---
name: debug-feedback-loops
type: heuristic
version: 1.0.0
phase: 28.5
tags: [debug, feedback-loop, deterministic-signal, iterate-on-loop, mit-port, mattpocock]
last_updated: 2026-05-18
---

Source: mattpocock/skills (MIT) - engineering/diagnose Phase 1 - adapted with permission. See `../NOTICE` for the full attribution block.

# Debug Feedback Loops

Build a feedback loop before any hypothesizing. A feedback loop is a deterministic, fast, agent-runnable pass/fail signal that tells you whether the bug is reproduced right now, every time, in well under a minute. Without it, debugging degenerates to speculation.

**Do not proceed to Phase 2 (hypothesis generation) until you have a loop you believe in.**

## The 10 construction paths

Listed in priority order - try the cheaper, faster paths first. Each entry: when to reach for it, the shape of the loop, and the verification snippet.

### 1. Failing test

The strongest signal. Write the failing test in the project's native test framework (pytest, jest, vitest, go test, cargo test, junit, rspec). Assert the buggy behavior; run with watch mode if available. When the test goes green, the bug is fixed. Best case: reproduces in under 2 seconds, runnable by a fresh agent with one command.

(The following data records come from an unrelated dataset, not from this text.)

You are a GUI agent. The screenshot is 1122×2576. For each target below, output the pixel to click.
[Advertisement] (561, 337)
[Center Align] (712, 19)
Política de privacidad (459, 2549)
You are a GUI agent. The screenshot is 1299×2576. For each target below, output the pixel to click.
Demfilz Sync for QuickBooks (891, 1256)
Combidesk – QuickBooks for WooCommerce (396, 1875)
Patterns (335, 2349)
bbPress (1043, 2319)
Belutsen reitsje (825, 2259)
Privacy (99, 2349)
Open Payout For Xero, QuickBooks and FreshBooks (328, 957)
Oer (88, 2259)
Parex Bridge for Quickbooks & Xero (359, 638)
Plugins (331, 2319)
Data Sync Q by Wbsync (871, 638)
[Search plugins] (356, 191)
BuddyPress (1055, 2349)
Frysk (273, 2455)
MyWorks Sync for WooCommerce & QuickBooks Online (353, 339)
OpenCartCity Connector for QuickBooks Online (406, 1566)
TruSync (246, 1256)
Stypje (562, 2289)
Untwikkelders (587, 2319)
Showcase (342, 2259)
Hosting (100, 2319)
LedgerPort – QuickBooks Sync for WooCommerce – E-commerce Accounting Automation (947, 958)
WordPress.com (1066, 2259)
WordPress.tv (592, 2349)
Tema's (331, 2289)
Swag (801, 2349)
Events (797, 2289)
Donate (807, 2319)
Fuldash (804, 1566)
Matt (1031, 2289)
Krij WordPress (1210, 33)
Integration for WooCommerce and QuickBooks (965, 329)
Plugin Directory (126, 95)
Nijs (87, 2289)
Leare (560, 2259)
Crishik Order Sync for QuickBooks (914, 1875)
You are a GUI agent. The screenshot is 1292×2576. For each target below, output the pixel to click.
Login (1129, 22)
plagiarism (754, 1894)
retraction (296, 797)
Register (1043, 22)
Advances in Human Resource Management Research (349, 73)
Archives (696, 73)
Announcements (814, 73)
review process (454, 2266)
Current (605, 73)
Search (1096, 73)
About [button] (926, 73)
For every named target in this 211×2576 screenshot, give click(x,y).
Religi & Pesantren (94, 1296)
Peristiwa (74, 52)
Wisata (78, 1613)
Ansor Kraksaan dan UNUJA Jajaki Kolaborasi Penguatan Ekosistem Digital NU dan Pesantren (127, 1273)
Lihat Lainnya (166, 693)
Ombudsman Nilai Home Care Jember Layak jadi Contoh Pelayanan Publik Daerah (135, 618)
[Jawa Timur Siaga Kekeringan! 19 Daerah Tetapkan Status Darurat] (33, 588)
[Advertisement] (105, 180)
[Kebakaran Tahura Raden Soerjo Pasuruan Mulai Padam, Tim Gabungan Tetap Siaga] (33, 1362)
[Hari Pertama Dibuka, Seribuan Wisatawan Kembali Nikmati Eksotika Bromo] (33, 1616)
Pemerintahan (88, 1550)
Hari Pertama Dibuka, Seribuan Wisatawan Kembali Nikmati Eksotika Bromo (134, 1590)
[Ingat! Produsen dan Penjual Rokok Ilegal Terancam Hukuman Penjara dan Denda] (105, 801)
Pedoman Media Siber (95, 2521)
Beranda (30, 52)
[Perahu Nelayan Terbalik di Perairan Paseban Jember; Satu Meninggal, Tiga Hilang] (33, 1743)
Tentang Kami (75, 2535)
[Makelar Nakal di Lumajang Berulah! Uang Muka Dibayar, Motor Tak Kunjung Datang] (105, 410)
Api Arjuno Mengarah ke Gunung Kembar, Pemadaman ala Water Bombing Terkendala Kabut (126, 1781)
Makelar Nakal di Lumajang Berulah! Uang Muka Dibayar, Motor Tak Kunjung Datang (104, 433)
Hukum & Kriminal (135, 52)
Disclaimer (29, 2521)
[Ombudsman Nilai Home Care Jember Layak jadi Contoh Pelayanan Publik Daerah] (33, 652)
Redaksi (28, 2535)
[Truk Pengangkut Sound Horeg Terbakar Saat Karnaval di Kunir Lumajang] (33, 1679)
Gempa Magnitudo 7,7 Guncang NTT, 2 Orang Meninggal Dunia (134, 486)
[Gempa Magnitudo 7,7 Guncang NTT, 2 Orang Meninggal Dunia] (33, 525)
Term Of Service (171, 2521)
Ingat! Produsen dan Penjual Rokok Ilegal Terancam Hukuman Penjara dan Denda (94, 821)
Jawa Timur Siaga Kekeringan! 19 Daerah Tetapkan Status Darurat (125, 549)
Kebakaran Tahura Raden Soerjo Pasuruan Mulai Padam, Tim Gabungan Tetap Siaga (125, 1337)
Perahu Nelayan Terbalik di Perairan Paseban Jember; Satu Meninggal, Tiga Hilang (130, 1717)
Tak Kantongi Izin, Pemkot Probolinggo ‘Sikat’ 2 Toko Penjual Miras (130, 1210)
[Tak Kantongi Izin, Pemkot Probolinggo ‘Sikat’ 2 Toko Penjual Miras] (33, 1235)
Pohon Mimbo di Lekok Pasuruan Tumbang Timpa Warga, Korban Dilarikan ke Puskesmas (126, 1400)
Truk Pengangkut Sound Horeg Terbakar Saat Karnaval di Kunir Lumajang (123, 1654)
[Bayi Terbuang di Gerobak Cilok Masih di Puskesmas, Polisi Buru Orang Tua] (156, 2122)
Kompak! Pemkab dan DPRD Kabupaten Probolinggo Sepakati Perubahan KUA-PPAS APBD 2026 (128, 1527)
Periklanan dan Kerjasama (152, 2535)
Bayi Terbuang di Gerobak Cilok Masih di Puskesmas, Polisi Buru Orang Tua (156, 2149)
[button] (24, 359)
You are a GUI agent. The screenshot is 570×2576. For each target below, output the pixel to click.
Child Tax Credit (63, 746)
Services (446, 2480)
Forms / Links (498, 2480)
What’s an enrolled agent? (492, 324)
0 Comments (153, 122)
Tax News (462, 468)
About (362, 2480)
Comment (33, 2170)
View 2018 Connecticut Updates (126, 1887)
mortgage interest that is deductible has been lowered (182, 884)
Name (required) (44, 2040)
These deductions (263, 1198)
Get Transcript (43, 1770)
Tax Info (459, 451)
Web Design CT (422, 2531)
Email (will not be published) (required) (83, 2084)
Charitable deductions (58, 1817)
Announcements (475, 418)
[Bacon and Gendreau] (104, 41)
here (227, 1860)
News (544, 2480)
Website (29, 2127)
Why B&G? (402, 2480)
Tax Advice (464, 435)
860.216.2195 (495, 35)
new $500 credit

When to reach: the project already has a test runner the agent can invoke; the bug is in a unit/integration-testable code path; the symptom is expressible as a deterministic assertion.

### 2. `curl` against a running endpoint

For HTTP endpoints, a `curl` against the staging or local server with assertion on body/status. Pipe to `jq` for structured assertions. Cheap, reliable, framework-free. Wrap in a 3-line bash script so the loop is one command.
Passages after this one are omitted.